#### YOUR ASSIGNMENT
Filter the lines below, copying only those with the string "computer".

#### Stored items from a collection
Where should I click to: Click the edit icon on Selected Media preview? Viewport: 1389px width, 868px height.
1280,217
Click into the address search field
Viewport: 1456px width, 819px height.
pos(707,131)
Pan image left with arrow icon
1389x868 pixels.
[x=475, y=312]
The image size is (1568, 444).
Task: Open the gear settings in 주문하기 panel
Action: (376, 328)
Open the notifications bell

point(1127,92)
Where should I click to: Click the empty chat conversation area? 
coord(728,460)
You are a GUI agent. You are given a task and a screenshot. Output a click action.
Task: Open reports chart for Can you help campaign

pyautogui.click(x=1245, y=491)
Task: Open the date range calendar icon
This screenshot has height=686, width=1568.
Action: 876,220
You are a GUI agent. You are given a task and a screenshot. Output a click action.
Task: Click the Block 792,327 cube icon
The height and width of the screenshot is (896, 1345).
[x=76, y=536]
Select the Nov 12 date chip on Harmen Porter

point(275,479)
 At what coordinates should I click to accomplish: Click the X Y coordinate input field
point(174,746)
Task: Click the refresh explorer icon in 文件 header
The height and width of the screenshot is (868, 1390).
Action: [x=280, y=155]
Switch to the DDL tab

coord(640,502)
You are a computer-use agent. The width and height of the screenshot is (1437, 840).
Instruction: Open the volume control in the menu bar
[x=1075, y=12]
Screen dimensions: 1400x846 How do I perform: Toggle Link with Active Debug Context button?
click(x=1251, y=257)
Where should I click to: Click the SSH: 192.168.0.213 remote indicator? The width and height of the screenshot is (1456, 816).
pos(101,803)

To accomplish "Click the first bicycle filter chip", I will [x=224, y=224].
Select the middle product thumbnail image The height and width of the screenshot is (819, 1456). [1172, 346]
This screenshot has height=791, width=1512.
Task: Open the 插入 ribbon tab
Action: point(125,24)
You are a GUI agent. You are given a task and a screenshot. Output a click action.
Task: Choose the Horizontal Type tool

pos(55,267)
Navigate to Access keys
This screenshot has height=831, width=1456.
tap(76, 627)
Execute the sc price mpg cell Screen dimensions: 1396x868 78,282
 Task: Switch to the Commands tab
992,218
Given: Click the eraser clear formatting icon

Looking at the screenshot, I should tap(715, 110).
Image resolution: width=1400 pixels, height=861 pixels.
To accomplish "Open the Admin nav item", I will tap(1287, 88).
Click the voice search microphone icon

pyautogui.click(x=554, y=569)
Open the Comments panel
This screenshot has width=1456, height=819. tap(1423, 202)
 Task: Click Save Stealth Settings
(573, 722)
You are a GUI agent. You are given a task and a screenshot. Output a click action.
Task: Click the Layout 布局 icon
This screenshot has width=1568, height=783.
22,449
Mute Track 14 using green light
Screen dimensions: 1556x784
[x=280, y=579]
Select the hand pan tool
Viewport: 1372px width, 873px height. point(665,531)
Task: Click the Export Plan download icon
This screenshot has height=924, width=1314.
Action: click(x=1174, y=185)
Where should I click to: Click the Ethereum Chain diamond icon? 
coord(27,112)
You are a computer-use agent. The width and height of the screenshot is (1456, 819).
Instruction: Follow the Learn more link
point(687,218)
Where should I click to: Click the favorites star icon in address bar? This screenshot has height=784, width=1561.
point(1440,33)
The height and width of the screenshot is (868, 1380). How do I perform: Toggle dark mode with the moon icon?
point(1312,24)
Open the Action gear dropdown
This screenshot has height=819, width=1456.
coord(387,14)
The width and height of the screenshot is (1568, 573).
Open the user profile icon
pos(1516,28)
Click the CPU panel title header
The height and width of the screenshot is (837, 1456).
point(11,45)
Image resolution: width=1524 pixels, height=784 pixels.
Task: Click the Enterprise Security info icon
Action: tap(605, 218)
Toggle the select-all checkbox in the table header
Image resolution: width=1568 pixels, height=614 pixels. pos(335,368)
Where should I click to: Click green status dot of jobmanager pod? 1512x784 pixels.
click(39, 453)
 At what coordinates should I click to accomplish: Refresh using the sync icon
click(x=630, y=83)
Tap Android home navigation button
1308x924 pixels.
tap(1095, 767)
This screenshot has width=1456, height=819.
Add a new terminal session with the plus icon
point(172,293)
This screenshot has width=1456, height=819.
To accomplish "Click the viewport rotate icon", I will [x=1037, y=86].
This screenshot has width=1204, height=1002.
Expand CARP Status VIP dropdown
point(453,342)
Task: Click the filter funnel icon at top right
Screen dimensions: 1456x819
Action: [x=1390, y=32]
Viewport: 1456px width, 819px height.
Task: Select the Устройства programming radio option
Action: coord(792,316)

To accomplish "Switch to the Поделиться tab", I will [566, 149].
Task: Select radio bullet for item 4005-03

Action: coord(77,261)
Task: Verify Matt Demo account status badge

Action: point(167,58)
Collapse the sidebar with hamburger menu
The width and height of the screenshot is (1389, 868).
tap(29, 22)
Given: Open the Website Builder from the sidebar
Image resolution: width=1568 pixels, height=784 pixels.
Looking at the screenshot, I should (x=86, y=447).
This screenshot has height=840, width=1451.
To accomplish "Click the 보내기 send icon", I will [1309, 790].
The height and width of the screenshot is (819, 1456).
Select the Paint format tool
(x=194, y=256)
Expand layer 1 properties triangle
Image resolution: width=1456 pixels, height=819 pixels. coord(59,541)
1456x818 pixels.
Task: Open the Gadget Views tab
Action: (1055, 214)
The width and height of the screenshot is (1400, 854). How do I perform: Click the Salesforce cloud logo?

#### RESULT FOR THIS EXERCISE
You are a computer-use agent. The width and height of the screenshot is (1437, 840).
You are a computer-use agent. The width and height of the screenshot is (1456, 819).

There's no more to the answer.